> _The data_

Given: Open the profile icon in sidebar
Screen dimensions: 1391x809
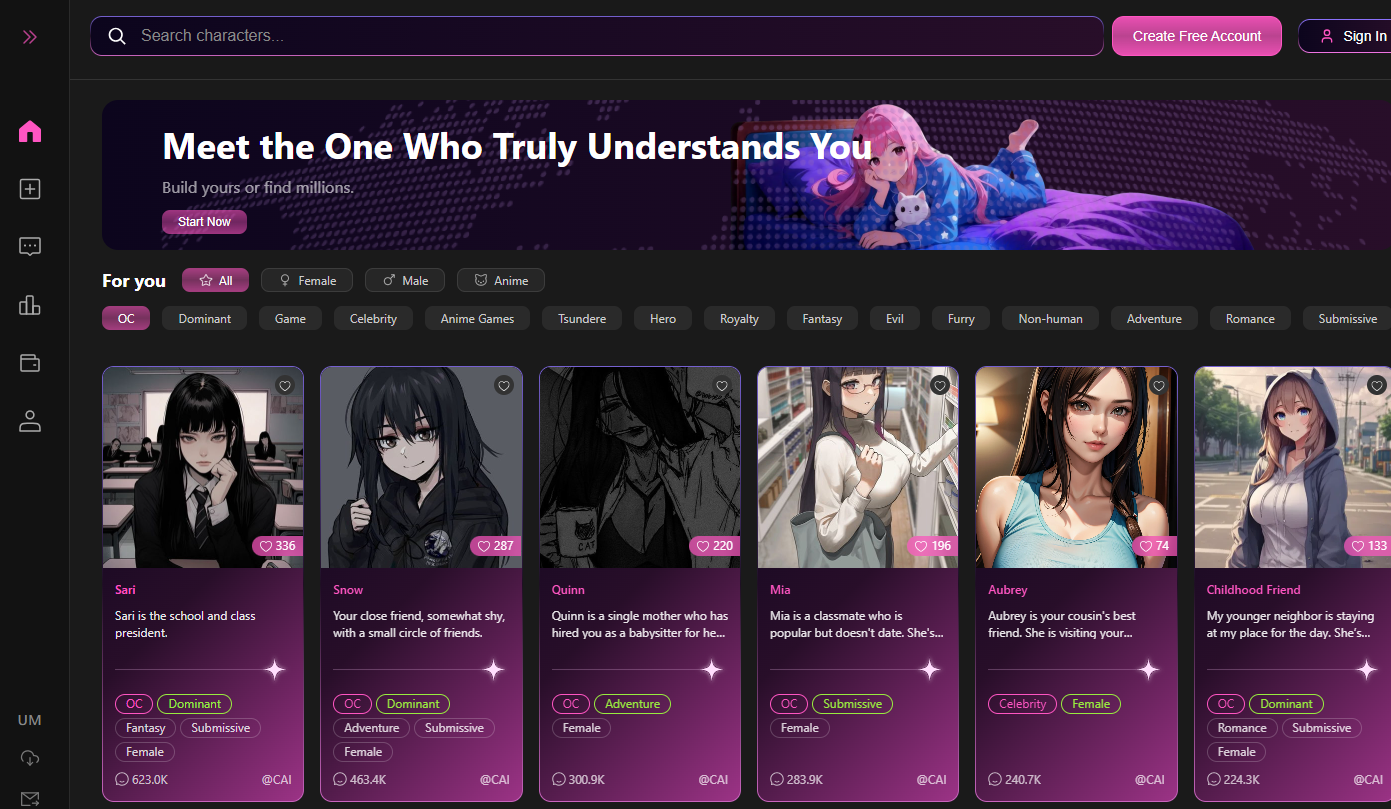Looking at the screenshot, I should coord(30,421).
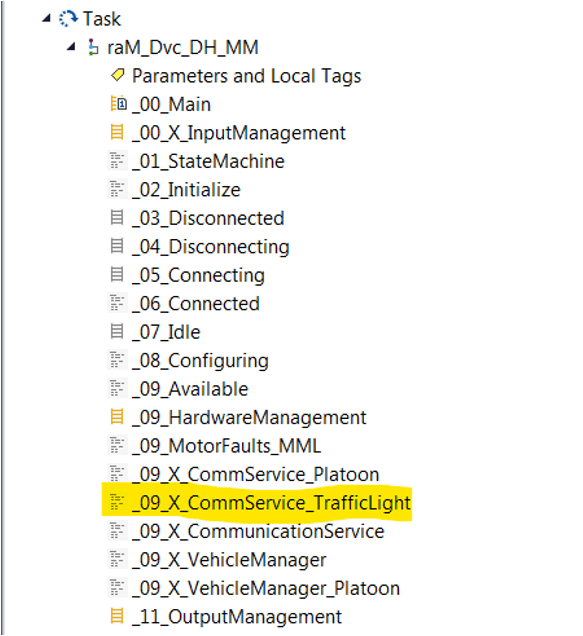
Task: Select the _05_Connecting routine
Action: point(198,275)
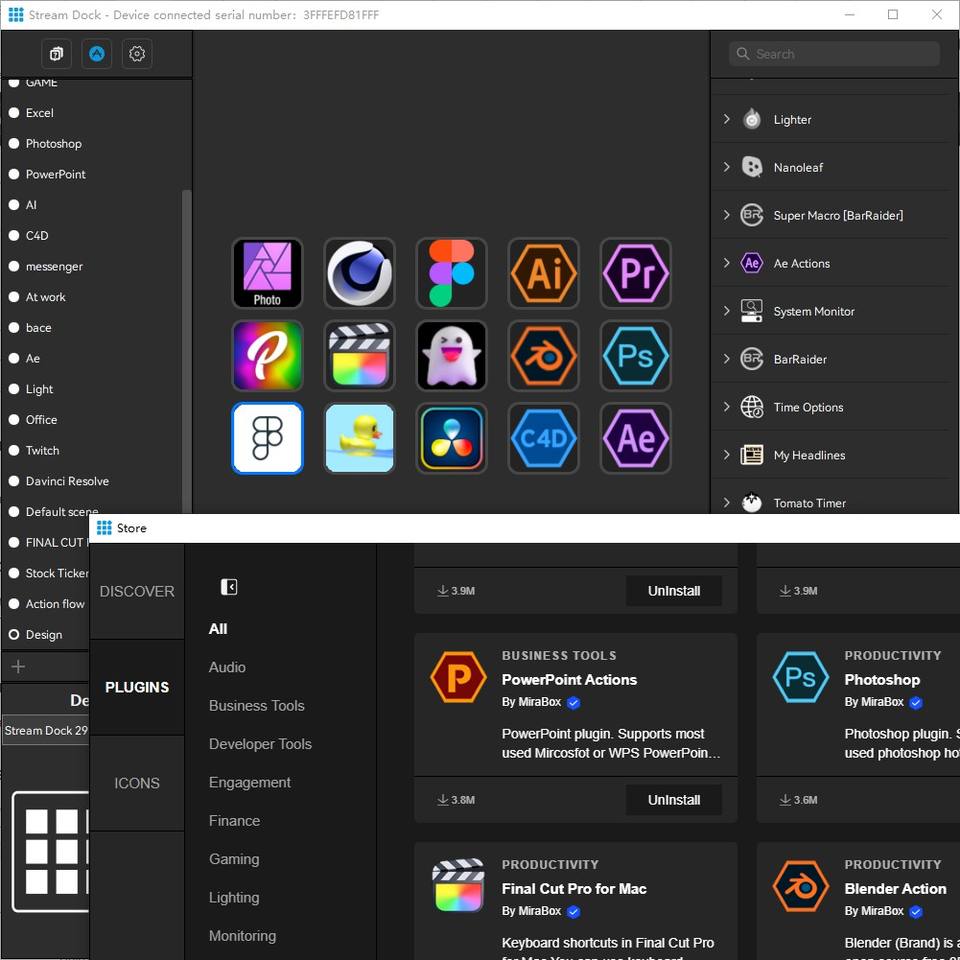The height and width of the screenshot is (960, 960).
Task: Expand Super Macro [BarRaider] group
Action: pos(727,215)
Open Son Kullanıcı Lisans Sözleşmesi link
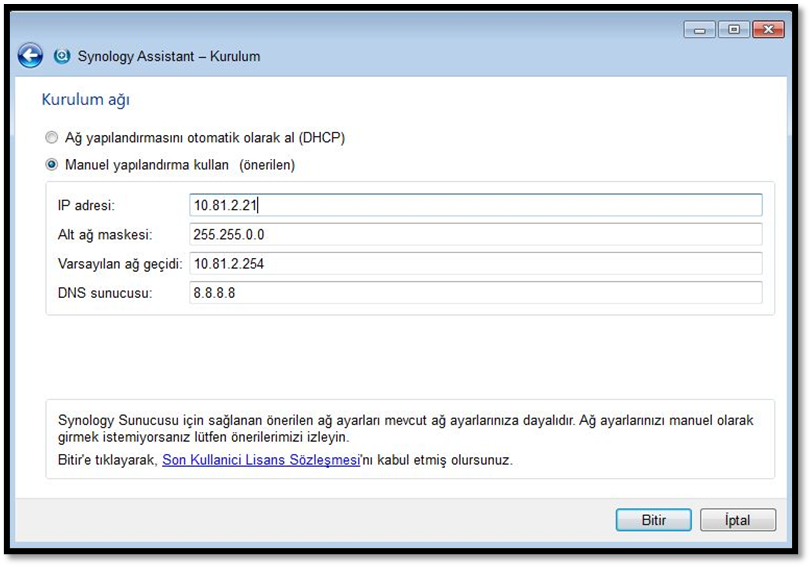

> _Task details_
Taking the lines of the listing one by one, count those that contain "Open", and answer with the number only.

> _Finished exercise_
2